__EXERCISE BRIEF__.
The only acceptable output is every entry, printed exactly.

Stored data:

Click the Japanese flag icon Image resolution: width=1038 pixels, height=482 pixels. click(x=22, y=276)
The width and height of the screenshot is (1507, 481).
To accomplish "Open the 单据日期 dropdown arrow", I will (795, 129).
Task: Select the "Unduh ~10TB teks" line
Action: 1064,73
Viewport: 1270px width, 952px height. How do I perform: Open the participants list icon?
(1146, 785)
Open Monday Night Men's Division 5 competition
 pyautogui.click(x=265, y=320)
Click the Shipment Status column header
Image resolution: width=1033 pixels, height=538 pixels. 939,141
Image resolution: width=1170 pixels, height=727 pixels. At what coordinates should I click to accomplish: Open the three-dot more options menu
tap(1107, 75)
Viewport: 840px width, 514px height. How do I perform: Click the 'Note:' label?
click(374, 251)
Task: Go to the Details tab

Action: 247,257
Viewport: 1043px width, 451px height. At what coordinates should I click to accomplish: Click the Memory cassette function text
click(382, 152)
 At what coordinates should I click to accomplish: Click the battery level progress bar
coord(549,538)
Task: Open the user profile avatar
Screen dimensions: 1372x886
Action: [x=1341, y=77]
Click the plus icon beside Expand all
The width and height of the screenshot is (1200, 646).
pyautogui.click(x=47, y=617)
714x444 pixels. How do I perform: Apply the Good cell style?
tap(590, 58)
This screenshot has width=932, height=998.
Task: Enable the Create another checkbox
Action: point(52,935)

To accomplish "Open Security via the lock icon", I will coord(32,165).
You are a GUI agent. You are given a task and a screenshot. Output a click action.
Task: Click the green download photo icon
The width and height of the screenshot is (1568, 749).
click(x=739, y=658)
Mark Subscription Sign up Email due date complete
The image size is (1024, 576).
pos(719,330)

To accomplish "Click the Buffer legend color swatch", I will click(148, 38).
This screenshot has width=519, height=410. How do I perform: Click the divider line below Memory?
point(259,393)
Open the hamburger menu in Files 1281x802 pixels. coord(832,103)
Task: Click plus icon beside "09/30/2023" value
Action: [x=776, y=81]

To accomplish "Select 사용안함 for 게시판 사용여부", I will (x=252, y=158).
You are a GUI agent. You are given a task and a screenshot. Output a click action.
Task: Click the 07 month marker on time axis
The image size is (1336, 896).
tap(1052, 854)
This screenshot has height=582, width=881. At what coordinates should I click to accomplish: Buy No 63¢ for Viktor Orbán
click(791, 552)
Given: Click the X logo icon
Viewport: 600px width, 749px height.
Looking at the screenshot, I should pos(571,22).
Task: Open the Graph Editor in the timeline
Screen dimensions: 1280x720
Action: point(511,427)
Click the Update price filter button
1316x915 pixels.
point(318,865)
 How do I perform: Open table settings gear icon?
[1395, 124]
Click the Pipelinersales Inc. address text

__COMPLETED TASK__.
Click the Japanese flag icon Image resolution: width=1038 pixels, height=482 pixels. click(x=22, y=276)
The width and height of the screenshot is (1507, 481).
To accomplish "Open the 单据日期 dropdown arrow", I will (795, 129).
Task: Select the "Unduh ~10TB teks" line
Action: 1064,73
Viewport: 1270px width, 952px height. How do I perform: Open the participants list icon?
(1146, 785)
Open Monday Night Men's Division 5 competition
 pyautogui.click(x=265, y=320)
Click the Shipment Status column header
Image resolution: width=1033 pixels, height=538 pixels. 939,141
Image resolution: width=1170 pixels, height=727 pixels. At what coordinates should I click to accomplish: Open the three-dot more options menu
tap(1107, 75)
Viewport: 840px width, 514px height. How do I perform: Click the 'Note:' label?
click(374, 251)
Task: Go to the Details tab

Action: 247,257
Viewport: 1043px width, 451px height. At what coordinates should I click to accomplish: Click the Memory cassette function text
click(382, 152)
 At what coordinates should I click to accomplish: Click the battery level progress bar
coord(549,538)
Task: Open the user profile avatar
Screen dimensions: 1372x886
Action: [x=1341, y=77]
Click the plus icon beside Expand all
The width and height of the screenshot is (1200, 646).
pyautogui.click(x=47, y=617)
714x444 pixels. How do I perform: Apply the Good cell style?
tap(590, 58)
This screenshot has width=932, height=998.
Task: Enable the Create another checkbox
Action: point(52,935)

To accomplish "Open Security via the lock icon", I will coord(32,165).
You are a GUI agent. You are given a task and a screenshot. Output a click action.
Task: Click the green download photo icon
The width and height of the screenshot is (1568, 749).
click(x=739, y=658)
Mark Subscription Sign up Email due date complete
The image size is (1024, 576).
pos(719,330)

To accomplish "Click the Buffer legend color swatch", I will click(148, 38).
This screenshot has width=519, height=410. How do I perform: Click the divider line below Memory?
point(259,393)
Open the hamburger menu in Files 1281x802 pixels. coord(832,103)
Task: Click plus icon beside "09/30/2023" value
Action: [x=776, y=81]

To accomplish "Select 사용안함 for 게시판 사용여부", I will (x=252, y=158).
You are a GUI agent. You are given a task and a screenshot. Output a click action.
Task: Click the 07 month marker on time axis
The image size is (1336, 896).
tap(1052, 854)
This screenshot has height=582, width=881. At what coordinates should I click to accomplish: Buy No 63¢ for Viktor Orbán
click(791, 552)
Given: Click the X logo icon
Viewport: 600px width, 749px height.
Looking at the screenshot, I should pos(571,22).
Task: Open the Graph Editor in the timeline
Screen dimensions: 1280x720
Action: point(511,427)
Click the Update price filter button
1316x915 pixels.
point(318,865)
 How do I perform: Open table settings gear icon?
[1395, 124]
Click the Pipelinersales Inc. address text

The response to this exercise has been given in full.